Laut Hersteller kann "Arrow 3" Abfangraketen auch in große Höhen von bis zu 100 Kilometern schießen und hat eine Reichweite von bis zu 2400 Kilometer. Ähnlich wie "Patriot" agiert "Arrow 3" in einem Zusammenspiel aus einer mobilen Startvorrichtung, einem mobilen Leitstand und einer mobilen Radarstation.
Erfasst das Radar einen feindlichen Flugkörper, wird im Leitstand die Flugbahn für die Abwehrraketen berechnet. Von hier aus können selbst nach dem Start noch Steuersignale übermittelt werden, um so die Flugbahn gegebenenfalls zu korrigieren. Der Sprengkopf soll dann durch den Aufprall den Sprengkopf der feindlichen Rakete zerstören.
Allerdings hat eine Abfangrakete laut Statistik nur eine Erfolgsquote von 55 Prozent. Es müssen also immer mehrere Raketen gegen ein Ziel abgefeuert werden, um die Wahrscheinlichkeit eines Abschusses zu erhöhen. Das erhöht den Aufwand beim Verteidiger im Vergleich zum Angreifer.

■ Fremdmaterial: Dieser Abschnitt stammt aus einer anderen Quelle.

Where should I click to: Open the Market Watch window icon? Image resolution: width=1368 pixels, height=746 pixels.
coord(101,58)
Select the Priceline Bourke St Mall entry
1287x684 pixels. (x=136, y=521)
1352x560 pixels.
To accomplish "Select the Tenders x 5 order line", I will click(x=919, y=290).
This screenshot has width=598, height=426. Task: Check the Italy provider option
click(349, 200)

Militärexperte Gressel weist zudem darauf hin, dass sich "Arrow 3" im Einsatz gegen Interkontinentalraketen "schwertun" würde, weil diese schneller fliegen. Zudem könne das System nur bedingt Hyperschallwaffen abwehren, da diese erst spät vom "Arrow 3"-Radar erfasst würden.

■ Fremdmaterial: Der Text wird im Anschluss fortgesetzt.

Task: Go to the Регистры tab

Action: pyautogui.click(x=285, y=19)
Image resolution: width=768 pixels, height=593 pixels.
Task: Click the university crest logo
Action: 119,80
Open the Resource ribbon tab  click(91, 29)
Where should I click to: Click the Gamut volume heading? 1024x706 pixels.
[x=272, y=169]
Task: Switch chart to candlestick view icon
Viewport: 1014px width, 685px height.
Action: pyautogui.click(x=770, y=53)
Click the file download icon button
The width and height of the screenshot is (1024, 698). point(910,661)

System soll in NATO-Verteidigung integriert werden
"Arrow 3" wird in Deutschland an drei Standorten aufgebaut: bei Berlin, in Schleswig-Holstein und in Bayern. Geschützt werden soll damit aber nicht nur deutsches Staatsgebiet. "Wir möchten das System in die NATO-Luftverteidigung integrieren. Darüber hinaus unterstützt Deutschland damit auch die Sicherheit unserer Nachbarländer", sagt Bundesverteidigungsminister Boris Pistorius. Deutschland will damit seinen Beitrag zum Aufbau des europäischen Raketenabwehrschirms "Air Shield" leisten - eine Art unsichtbare Kuppel, die ganz Europa schützen soll.